- **Texto para leitura**
»»

Agora imagina se esse mundo tão digitalizado, não está só dentro da sua casa, como é a sua mãe? Essa é a história de "Perrengue Fashion", comédia que faz uma alusão à era moderna e de influencers.
Com estreia prevista para o dia 9 de outubro e classificação indicativa para maiores de 14 anos, o filme mostra Paula Pratta (Ingrid Guimarães), uma mãe de 50 anos, que segue carreira de influenciadora digital da moda. Ao chegar um convite da Gucci, marca que sempre sonhou em trabalhar, Paula precisa convencer o filho, totalmente reservado, que não suporta aparecer nas redes, a fazer uma campanha de Dia das Mães junto a ela.
O longa-metragem é dirigido por Flávia Lacerda, que participou da direção de "O Auto da Compadecida 2", e tem o roteiro assinado pela própria Ingrid Guimarães, além de Marcelo Saback, Célio Porto e Edu Araújo. O filme também marca a primeira produção brasileira Amazon MGM Studios para as salas de cinema, com distribuição da Paris Filmes e Downtown Filmes.

««

- **Atividades propostas**
1. Relacione todas as pessoas que, segundo o texto sobre o filme "Perrengue Fashion", assinam o roteiro do longa-metragem.
2. Responda às perguntas com base no texto sobre o filme "Perrengue Fashion".
(a) Qual é a data de estreia prevista para o filme?
(b) Que idade tem a personagem Paula Pratta?
(c) Quais empresas fazem a distribuição do filme?
3. Traduza para o inglês a seguinte frase do texto sobre o filme "Perrengue Fashion": "O filme também marca a primeira produção brasileira Amazon MGM Studios para as salas de cinema, com distribuição da Paris Filmes e Downtown Filmes."
A listagem apresentada não precisa ser consultada.

- **Dados fornecidos**
»»

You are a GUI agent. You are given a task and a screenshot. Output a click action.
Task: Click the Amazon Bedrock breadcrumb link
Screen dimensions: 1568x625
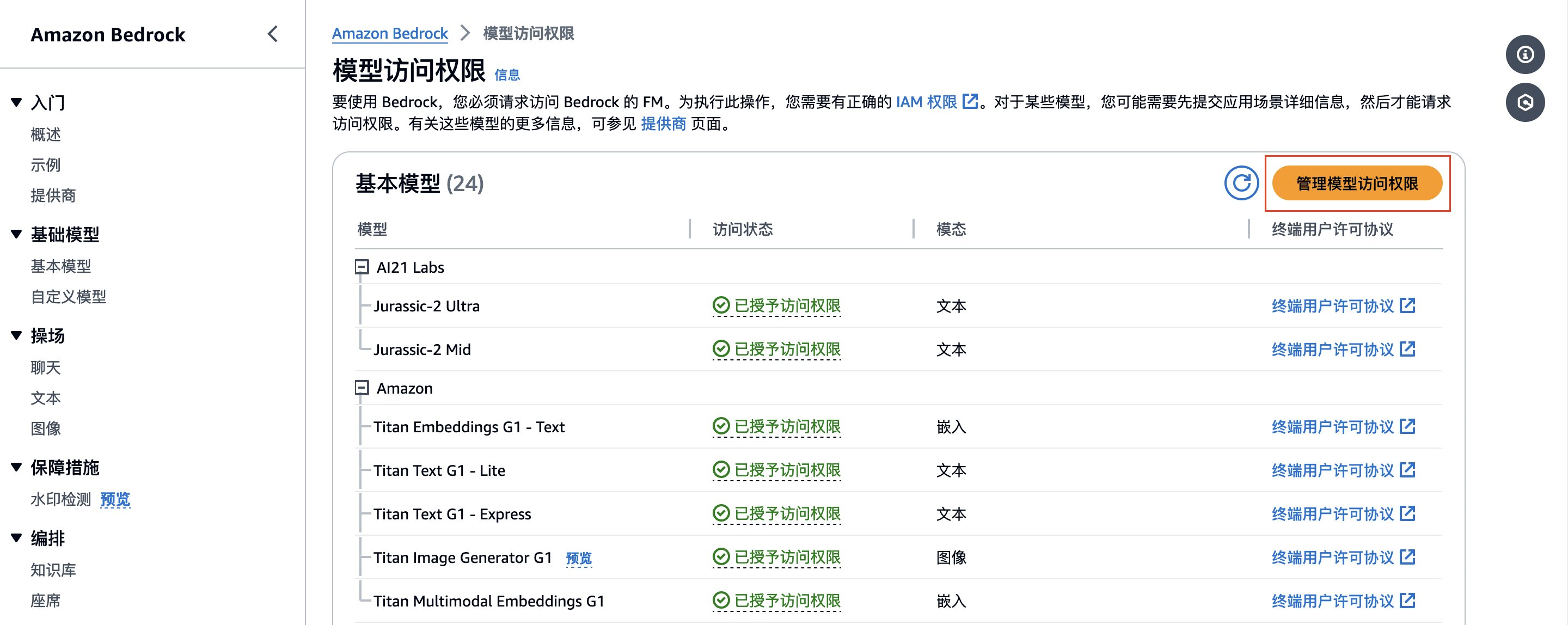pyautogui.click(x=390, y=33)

««
»»

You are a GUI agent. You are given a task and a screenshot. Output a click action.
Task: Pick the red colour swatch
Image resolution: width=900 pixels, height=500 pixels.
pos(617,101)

««

- **Respostas das atividades**
1. Ingrid Guimarães, Marcelo Saback, Célio Porto e Edu Araújo.

2.
(a) 9 de outubro.
(b) 50 anos.
(c) Paris Filmes e Downtown Filmes.

3. The film also marks the first Brazilian Amazon MGM Studios production for movie theaters, with distribution by Paris Filmes and Downtown Filmes.